Dataset items >>
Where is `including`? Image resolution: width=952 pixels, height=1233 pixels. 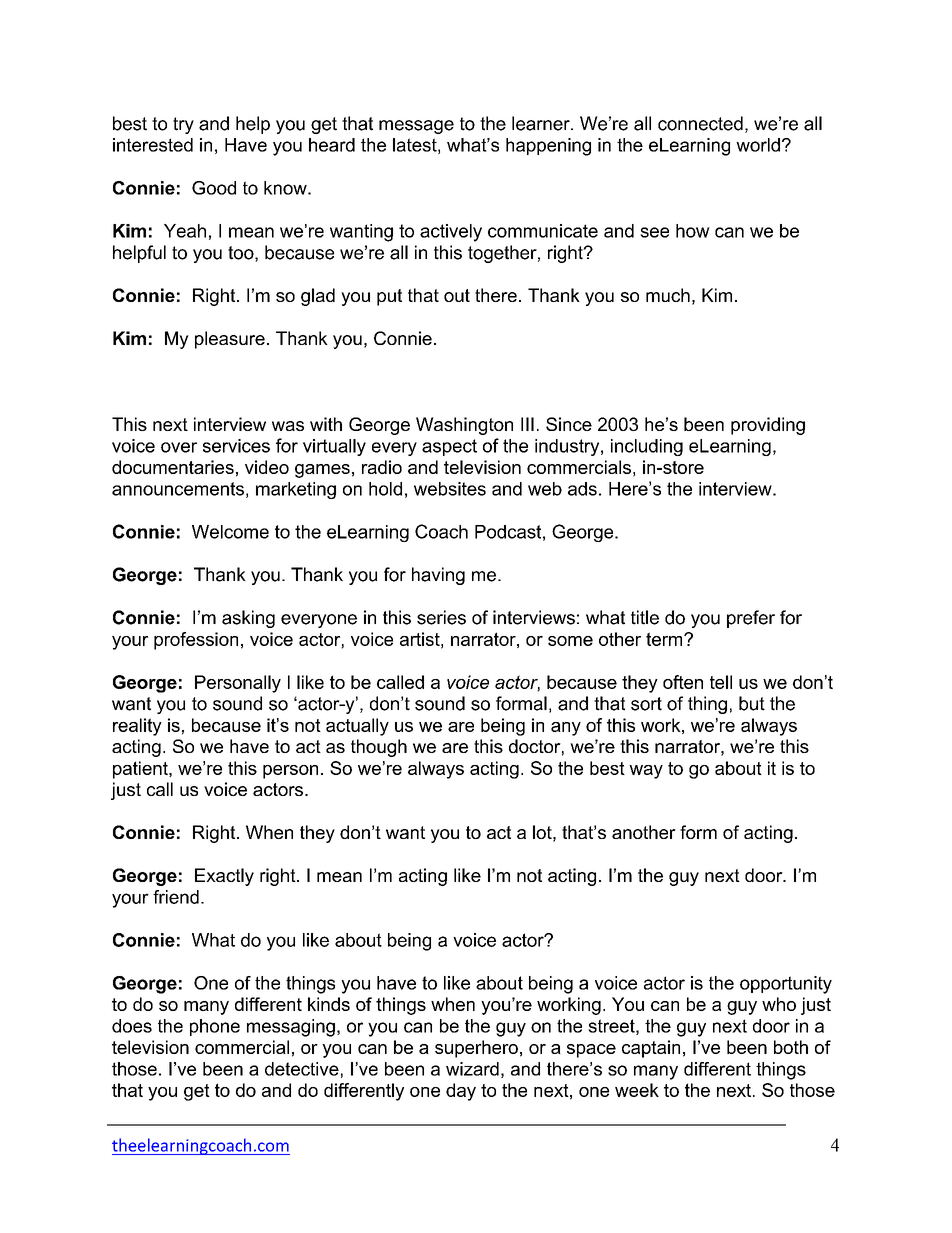 including is located at coordinates (647, 447).
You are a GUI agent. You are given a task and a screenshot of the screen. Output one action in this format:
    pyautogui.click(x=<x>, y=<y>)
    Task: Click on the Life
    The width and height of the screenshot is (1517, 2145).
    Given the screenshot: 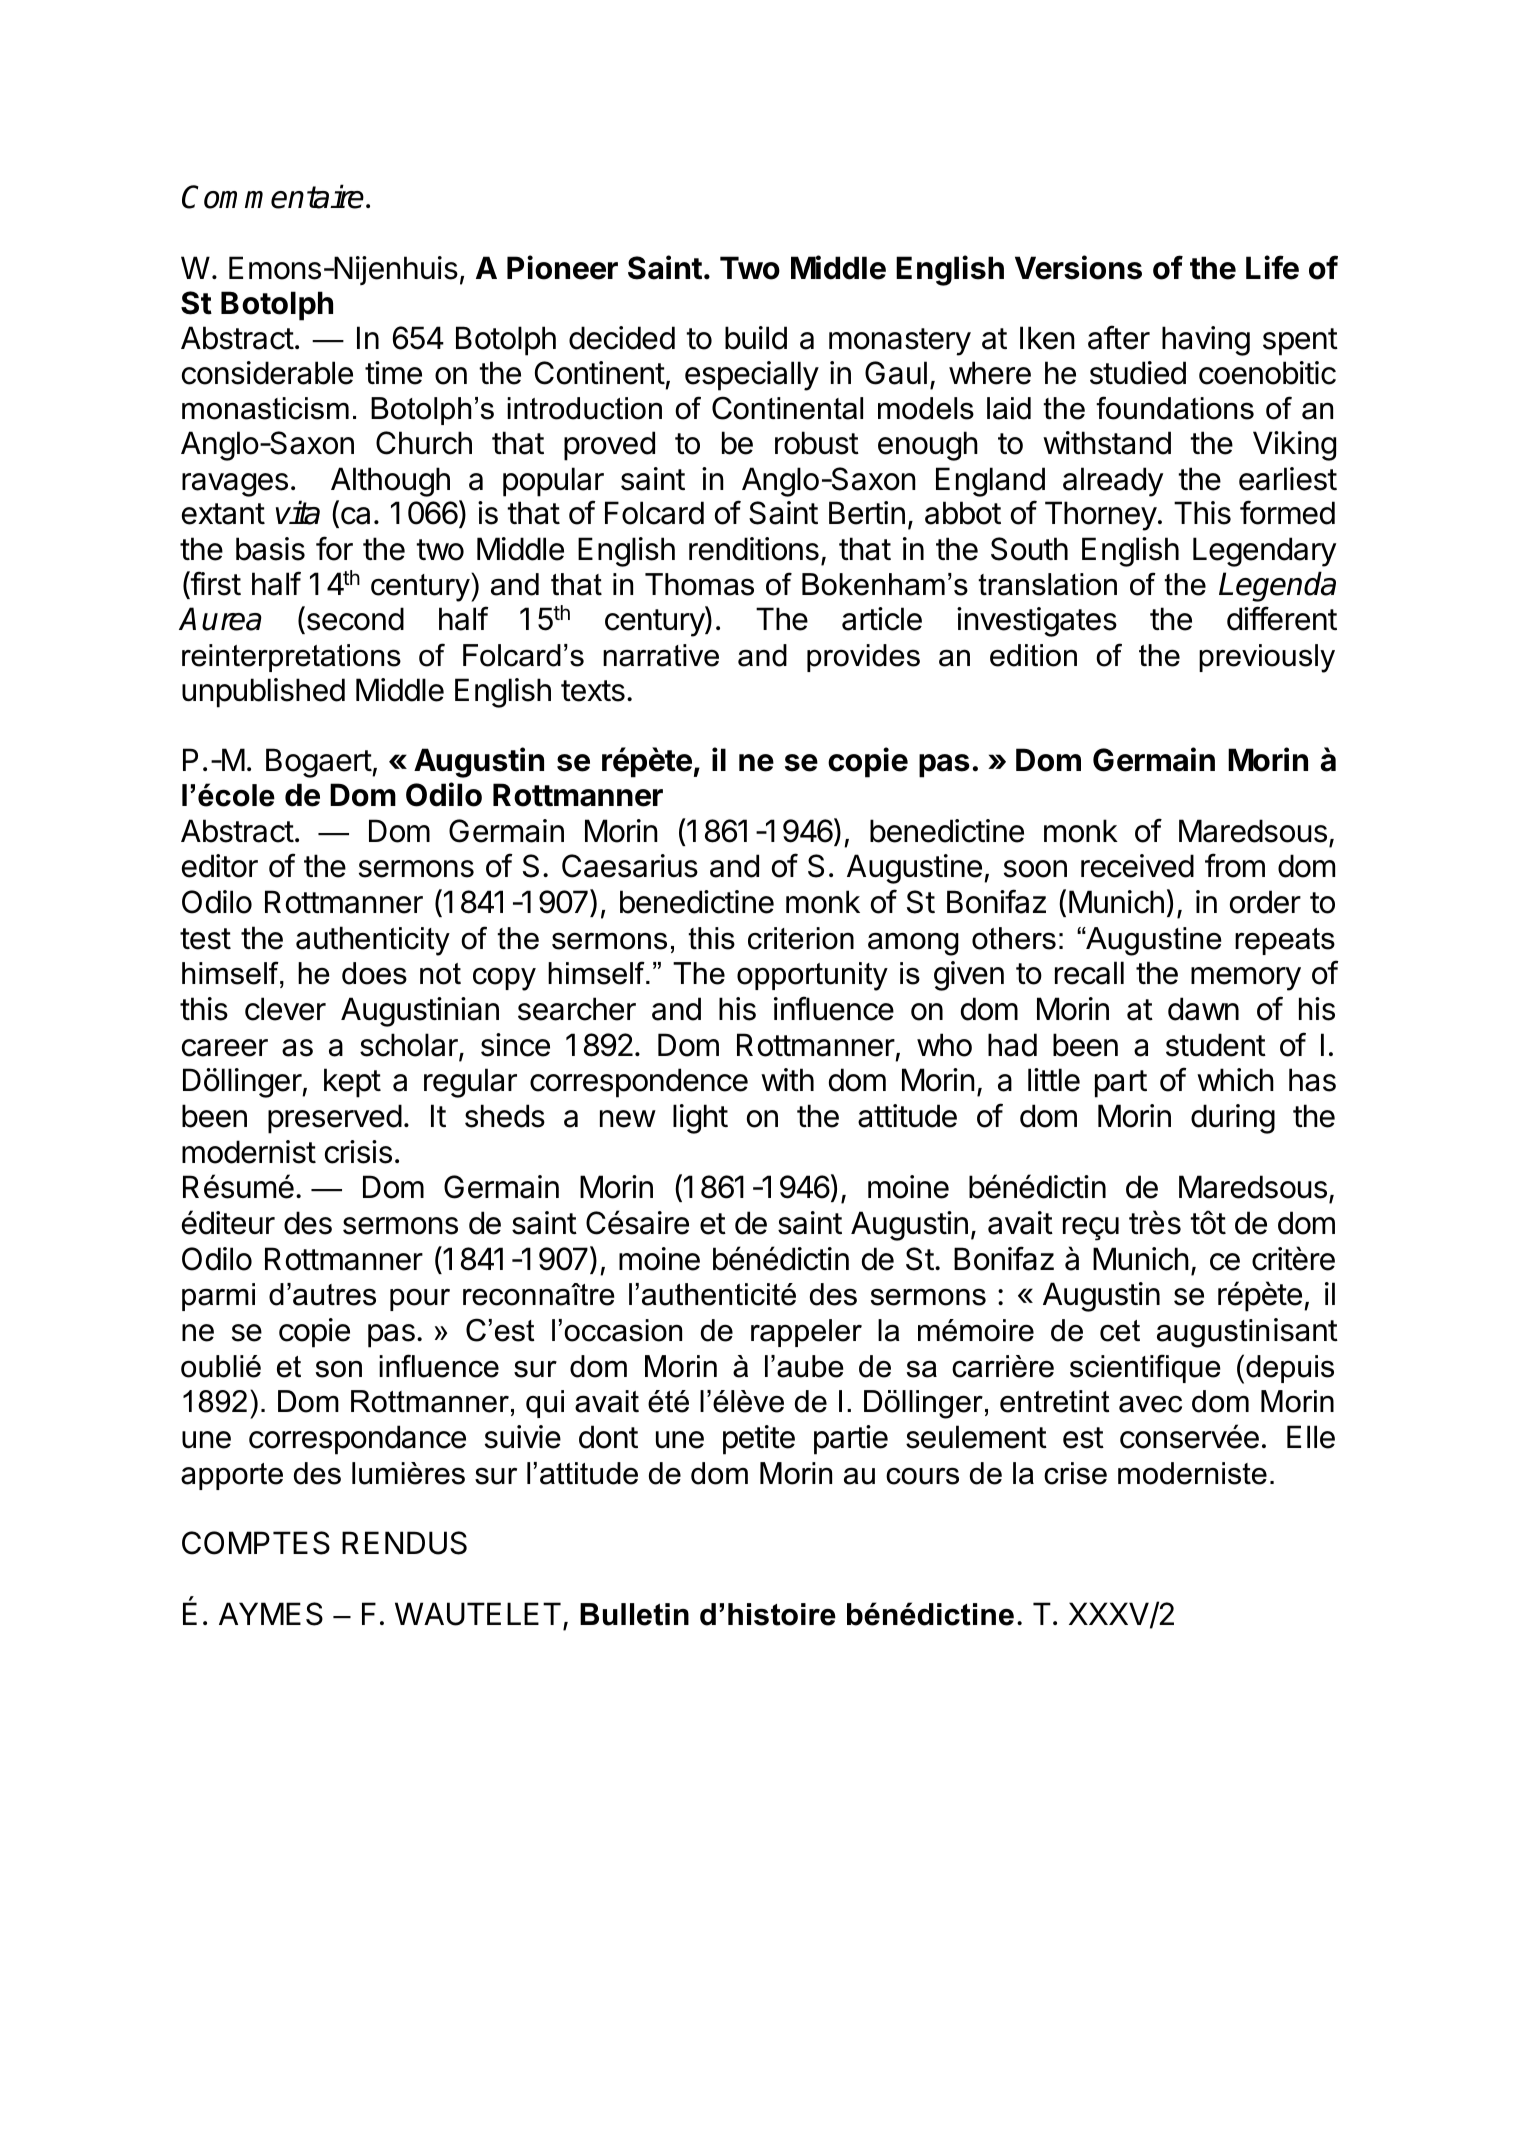 What is the action you would take?
    pyautogui.click(x=1272, y=267)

Directive >> Present the rows from the line containing "You are a GUI" through the line containing "The width and" as a numbered list, omitting any blank lines.

Result of the task >>
1. You are a GUI agent. You are given a task and a screenshot of the screen. Output one action in this format:
2.     pyautogui.click(x=<x>, y=<y>)
3.     Task: Click on the Life
4.     The width and height of the screenshot is (1517, 2145).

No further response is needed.